- Episode no.: Season 3 Episode 19
- Directed by: Marita Grabiak
- Written by: David Fury
- Production code: 3ADH19
- Original air date: April 29, 2002

Guest appearances
- Andy Hallett as Lorne; Stephanie Romanov as Lilah Morgan; Daniel Dae Kim as Gavin Park; Mark Lutz as The Groosalugg; John Short as Phil Spivey; Vincent Kartheiser as Connor; Wayne Ford as Kid; Waleed Moursi as Manager;

Episode chronology
| ← Previous "Double or Nothing" | Next → "A New World" |
- Angel season 3

= The Price (Angel) =

"The Price" is the 19th episode of the third season of the American television series Angel, originally broadcast on the WB network. In this episode, the Hyperion Hotel is infested with silicone slug-like parasites that dry up their human hosts. When Fred becomes infected, Gunn turns to the angry and reclusive Wesley for help. Angel is stunned when his lost infant son reappears, now an adolescent boy calling himself the Destroyer.

==Plot==
As Angel tries to deal with the loss of his son while cleaning up the earthquake damage upstairs, a potential Angel Investigations client is infected by a transparent slug-like parasite in the hotel lobby. He goes to the juice bar across the street, where he chugs glass after glass of juice, saying, "We are thirsty." When Lorne informs him of the disturbance at the juice bar, Angel brings the infected man back to the hotel, where he collapses into a pile of human dust. When a slug-creature exits from the dust, the gang realizes the man was actually a parasitic host. The hotel is locked up tight and Angel sends everyone out with weapons to hunt for the slug. As they search, they realize that the hotel is teeming with the parasites, which suck their human hosts dry. Angel suspects that the infestation is a result of "thaumogenesis", a price for the dark magics that Angel conjured to try to find his son.

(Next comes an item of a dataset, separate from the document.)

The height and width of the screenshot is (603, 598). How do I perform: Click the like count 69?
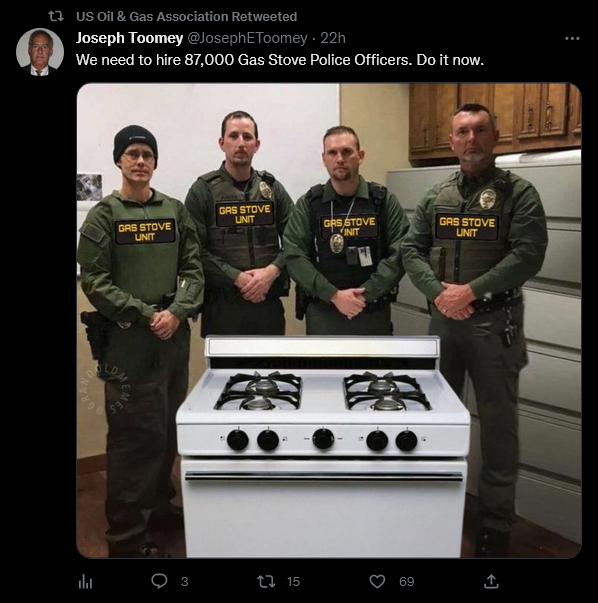point(406,581)
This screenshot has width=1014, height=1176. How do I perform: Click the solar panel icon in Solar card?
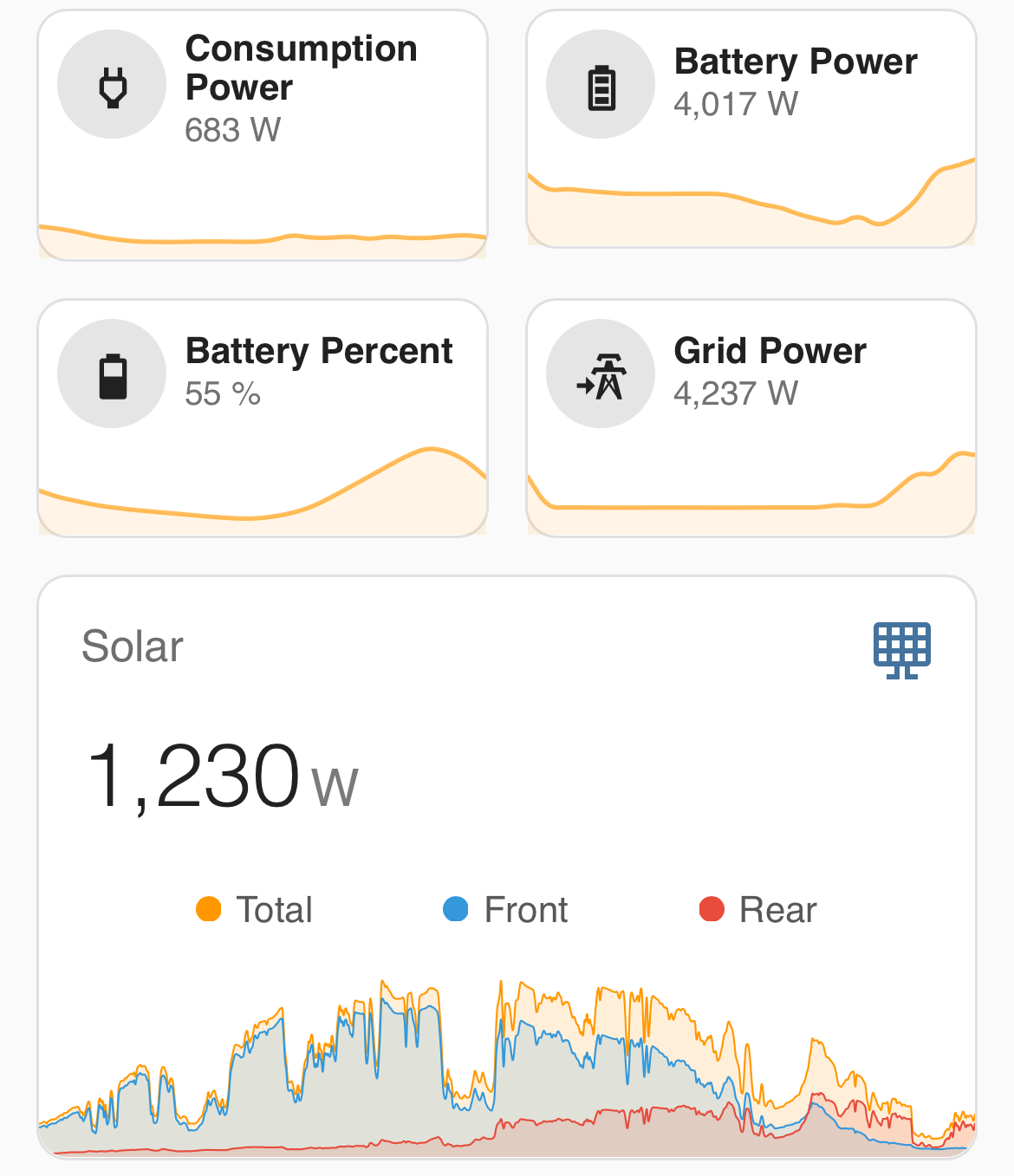click(902, 650)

Meanwhile, at Wolfram & Hart, Lilah and Gavin once again quarrel with each other over their handling of Angel. Lilah and Gavin receive a top-secret e-mail about the consequences of Angel's dark magic at the hotel, which Lilah may also have to deal with since she was involved in the spell. She plans to rid the hotel of the slugs, until Gavin relays the message that Linwood wants Angel and the others to die for the torment he was put through.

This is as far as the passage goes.